In Eric Robinson’s homeroom, students start their day, every day, learning the basic Junior Maine Woodsman curriculum. Among the variety of topics, Robinson has taught canoeing on Nokomis Pond, tree identification, and has demonstrated use of an axe.
“It’s fun to see kids exposed to this information,” he says. “There’s enthusiasm classwide.”
And although youngsters in the Newport region of Maine are surrounded by opportunities for outdoor recreation, Robinson estimates that about 70 percent of his students are new to the curriculum’s content.
“I think a lot [of children] get left to be babysat by electronic devices,” Robinson says. And while 30 percent of his students are familiar with some topics, he says that simply touching on the full range of curriculum topics will provide a background for each student to build on.
“I’m really pleased with the kids’ response,” he says. That first 25-minute period of the day gives kids a “soft landing” into the school day, he adds. They can get settled and focused on that day’s Junior Maine Woodsman topic prior to their first class. In addition, he says the experience affects kids’ behavior, noting a direct correlation between how teachers utilize homeroom time and how students respond.

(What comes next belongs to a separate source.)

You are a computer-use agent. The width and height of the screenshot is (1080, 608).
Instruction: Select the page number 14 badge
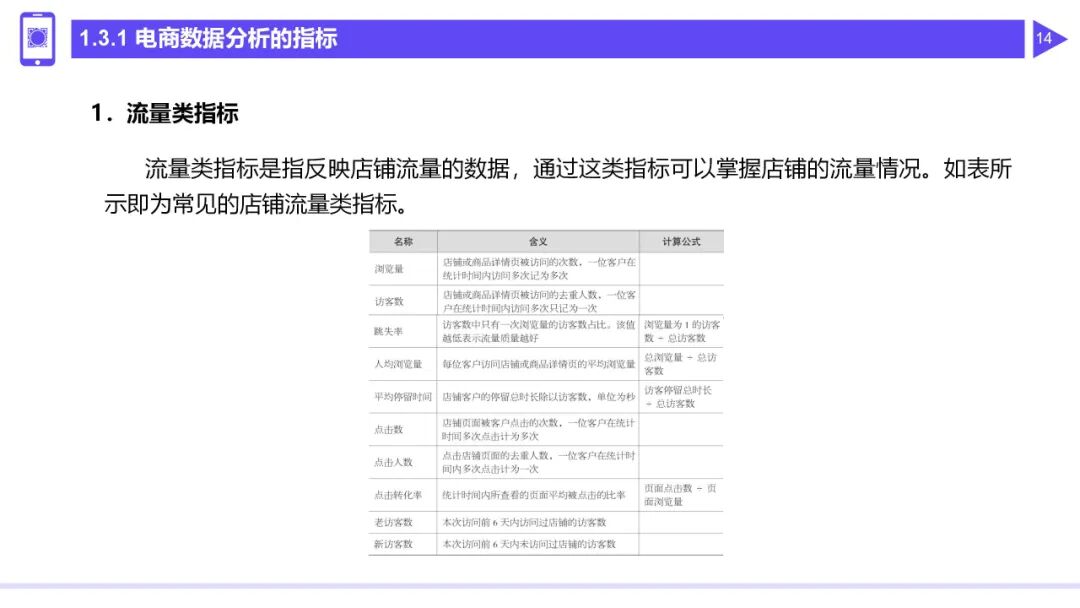pos(1044,39)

Robinson says spending outdoor time with students also influences communication. “It provides an opportunity to invite conversation,” he says. “It may be about last night’s game or something they did with their family.”
Currently in his 8th year of teaching, Robinson is a seasoned outdoorsman who can bring his own passion and expertise to the classroom. A longtime hunter and fisherman, he says he camped locally throughout his childhood. And as a lifelong Newport area resident, he knows the territory.
Carilynn Hanson, a science teacher at Katahdin Middle School, brings a similar background and commitment to her use of the JMG curriculum. Hanson began teaching outdoor living skills at the school after taking students to Bike Maine, an annual biking and camping event. “They liked camping so much, I started an outdoor education program.” This year Hanson is using the JMG resource book, The Art of Outdoor Living, for the first time, sharing the curriculum from “the very beginning of the book.”
An additional advantage is that Hanson’s class is part of the middle school’s formal course offerings, an elective class built into the school day. While most electives change quarterly, she says, her class is full-year. It will enable the students to touch on a full array of seasonal activities.
Hanson’s current class includes 14 boys and one girl, but has piqued broad student interest. An igloo-building project sparked requests for a sledding area, for example. Hanson says they cut the brush on a hill, and a school custodian even blew snow in so they could build a jump. The school recently bought sleds and Hanson says that nearly the entire middle school student body now spends a half hour sledding each day.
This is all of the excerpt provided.